From the broccoli cheese soup recipe, list every seasoning named in the step that begins "Stir in 1 teaspoon salt".

Selected extract:
--- --- ---
2. Sprinkle 1/4 cup all purpose flour over the veggies, stir constantly to make a roux and cook about 1 to 2 minutes so the raw flour taste cooks off but don’t let it brown.
3. Gradually whisk in 4 cups low sodium chicken broth or vegetable broth, scraping the bottom of the pot, then add 2 cups whole milk and 1 cup heavy cream or half and half; bring to a gentle simmer and cook until the mixture starts to thicken, about 5 to 8 minutes.
4. Add 4 cups broccoli florets (bite size), cover partially, and simmer until the broccoli is tender 8 to 10 minutes.
5. For a creamier, silky texture, use an immersion blender to puree about half the soup right in the pot, or scoop 3 to 4 cups into a blender, pulse a few times and return it. If you like it chunky, skip this step.
6. Turn the heat to low and remove the pot from any high heat; slowly add 3 cups sharp cheddar cheese, freshly shredded and packed, a handful at a time, stirring until each addition melts before adding more — do not boil after cheese is added or it may get grainy.
7. Stir in 1 teaspoon salt, 1/2 teaspoon freshly ground black pepper, and if you want deeper flavor add 1/4 teaspoon ground nutmeg, 1/2 teaspoon dry mustard powder, and 2 tablespoons Worcestershire sauce; taste and adjust seasonings.
8. If the soup is too thick thin with a splash more milk or broth, if too thin simmer gently until it reduces slightly; keep heat low when finishing so the dairy stays smooth.
9. Serve hot with crusty bread or croutons, top with extra shredded cheddar or cracked black pepper if you want. Leftovers keep in the fridge for about 3 days and reheat slowly over low heat so it doesn’t split.
Equipment Needed
1. Large heavy pot or Dutch oven, big enough to hold 6 quarts, for sautéing and simmering
2. Chef’s knife, sharp, for dicing onion, carrots and cutting broccoli
3. Cutting board, preferably one for veggies only
4. Wooden spoon or heatproof silicone spatula for stirring the roux and melting cheese
5. Measuring cups and measuring spoons for flour, broth, dairy and seasonings
6. Whisk to smooth the flour into the broth so you dont get lumps
7. Immersion blender (best) or a countertop blender if you want the soup partly pureed
8. Box grater for shredding sharp cheddar fresh, it melts way better than pre-shredded
9. Ladle and heatproof bowls for serving, plus a colander if you need to rinse/drain the broccoli
FAQ
Broccoli Cheese Soup Recipe Substitutions and Variations
- Unsalted butter
- Olive oil, same amount, gives a fruitier, slightly peppery note.
--- --- ---
Supplied data:
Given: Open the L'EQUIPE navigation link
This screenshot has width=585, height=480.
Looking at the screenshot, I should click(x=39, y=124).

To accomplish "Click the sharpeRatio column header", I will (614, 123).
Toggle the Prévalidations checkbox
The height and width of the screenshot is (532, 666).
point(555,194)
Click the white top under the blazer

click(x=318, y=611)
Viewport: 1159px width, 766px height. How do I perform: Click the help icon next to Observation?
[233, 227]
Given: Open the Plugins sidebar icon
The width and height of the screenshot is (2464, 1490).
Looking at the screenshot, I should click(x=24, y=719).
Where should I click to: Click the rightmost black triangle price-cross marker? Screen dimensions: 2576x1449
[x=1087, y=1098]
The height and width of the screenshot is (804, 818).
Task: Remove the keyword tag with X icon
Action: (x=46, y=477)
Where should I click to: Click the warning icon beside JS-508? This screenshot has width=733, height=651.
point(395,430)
--- --- ---
Result:
- Salt
- Freshly ground black pepper
- Ground nutmeg
- Dry mustard powder
- Worcestershire sauce